Measurements of ultrasound wave velocity and attenuation are used to investigate the structure of Na(_2)O-B(_2)O(_3)-SiO(_2) glasses. The propagation characteristics of longitudinal and shear waves between 1.3 K and 400 K at frequencies between 12 MHz and 60 MHz are dominated by a broad and intense acoustic loss peak whose height and position are frequency sensitive. Of the previously proposed models for the mechanism of the acoustic loss, which also occurs in other inorganic glasses, the ultrasound absorption is most consistent with a thermally activated structural relaxation involving the transverse vibration of an oxygen atom between two potential wells of equal or nearly equal depth in the plane of a non linear cation-oxygen-cation bond.

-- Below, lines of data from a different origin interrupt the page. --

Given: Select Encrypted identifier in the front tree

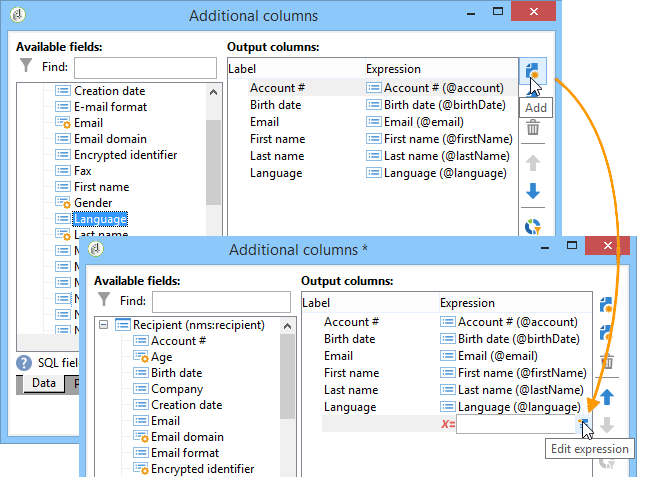Looking at the screenshot, I should coord(202,469).
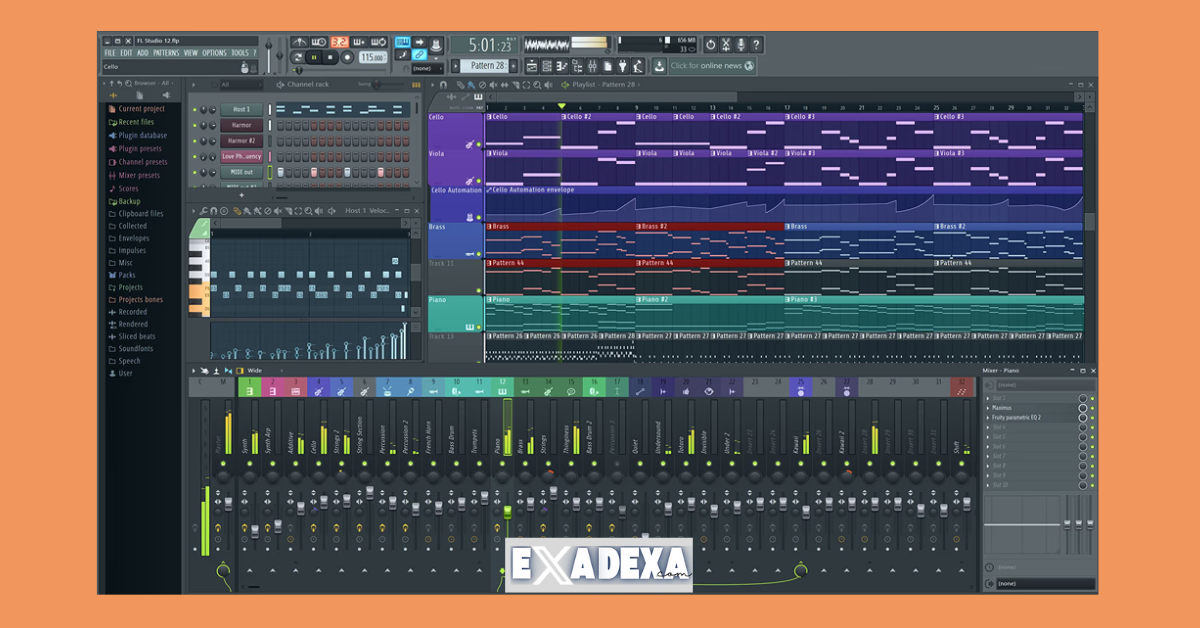The height and width of the screenshot is (628, 1200).
Task: Open the PATTERNS menu
Action: pyautogui.click(x=165, y=52)
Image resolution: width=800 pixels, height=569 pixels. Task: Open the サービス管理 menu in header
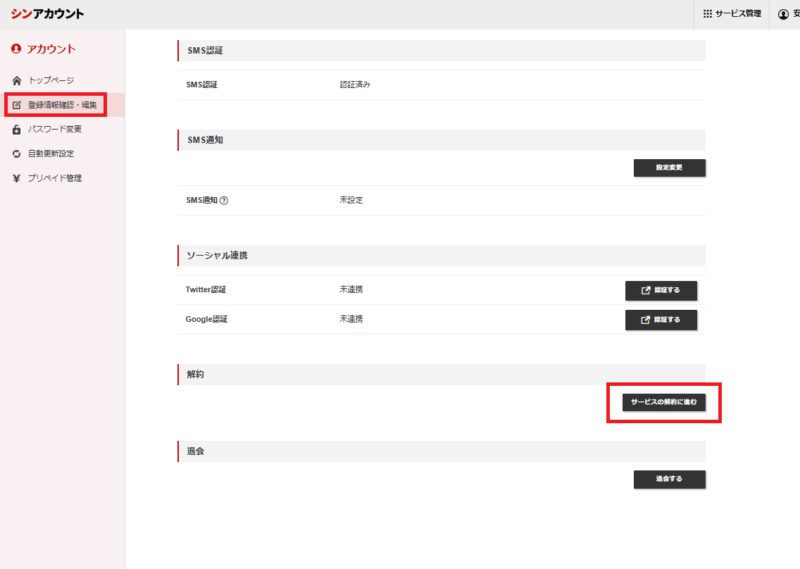tap(737, 14)
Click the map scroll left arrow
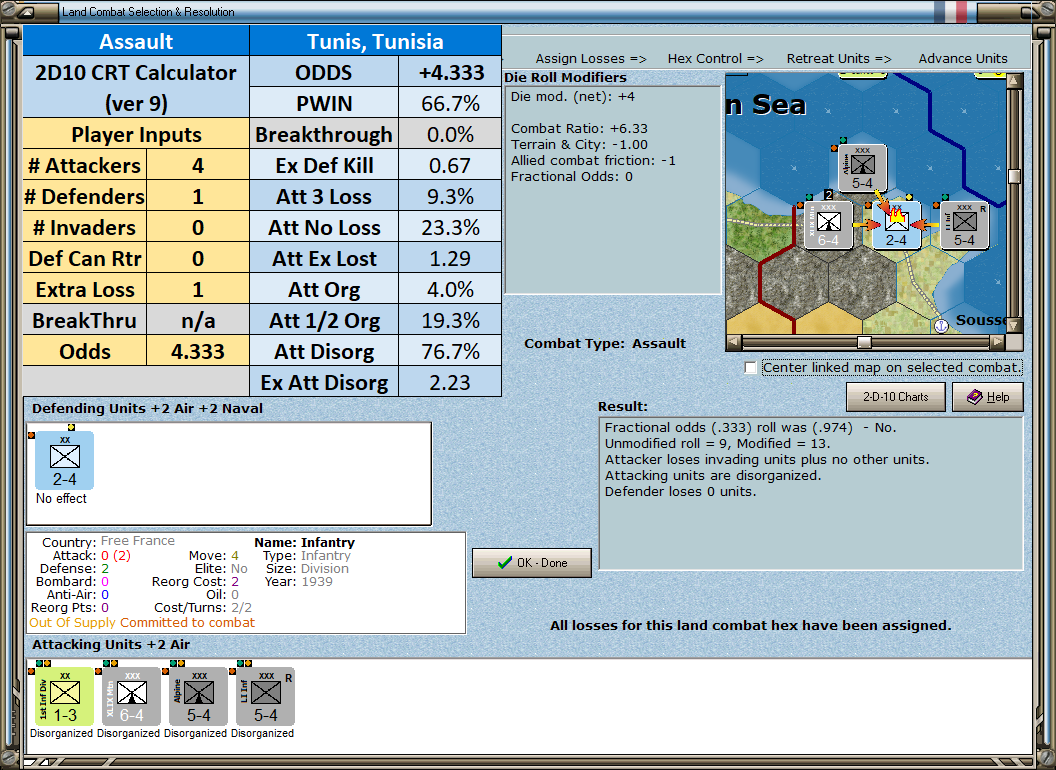Screen dimensions: 1056x770 point(734,342)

An Akhieser type acoustic phonon-thermal phonon interaction is shown no to be responsible for the observed loss. An attempt frequency of l0(^13)Hz and a distribution of activation energies out to 12 K cal/mole but with a mean value of about 3 K cal/mole are found for the relaxation mechanism in the Na(_2)O-B(_2)O(_3)-SiO(_2) glasses. The absolute value and the temperature coefficient of ultrasound velocity, and the maximum acoustic loss are strongly dependent on the total Na(_2)O content of the glasses. Ultrasound propagation characteristics are also affected by phase-separation inducing heat treatment: the steady rise in the height of the loss peak and the complex behaviour of the ultrasound velocity with time of treatment suggest that structural rearrangement is still taking place in the individual glassy phases even after long periods of heat treatment. Also reported is the existence of a small acoustic loss peak at liquid helium temperatures in the Na(_2)O-B(_2)O(_2)-SiO(_2) glasses. This feature of the ultrasound absorption spectrum is characteristic of many tetrahedrally coordinated inorganic glasses. On the assumption of an Arrhenius activation process for this loss peak, an activation energy of 60 ± 15 cal/mole and an attempt frequency of 10(^10) to 10(^12) Hz is indicated.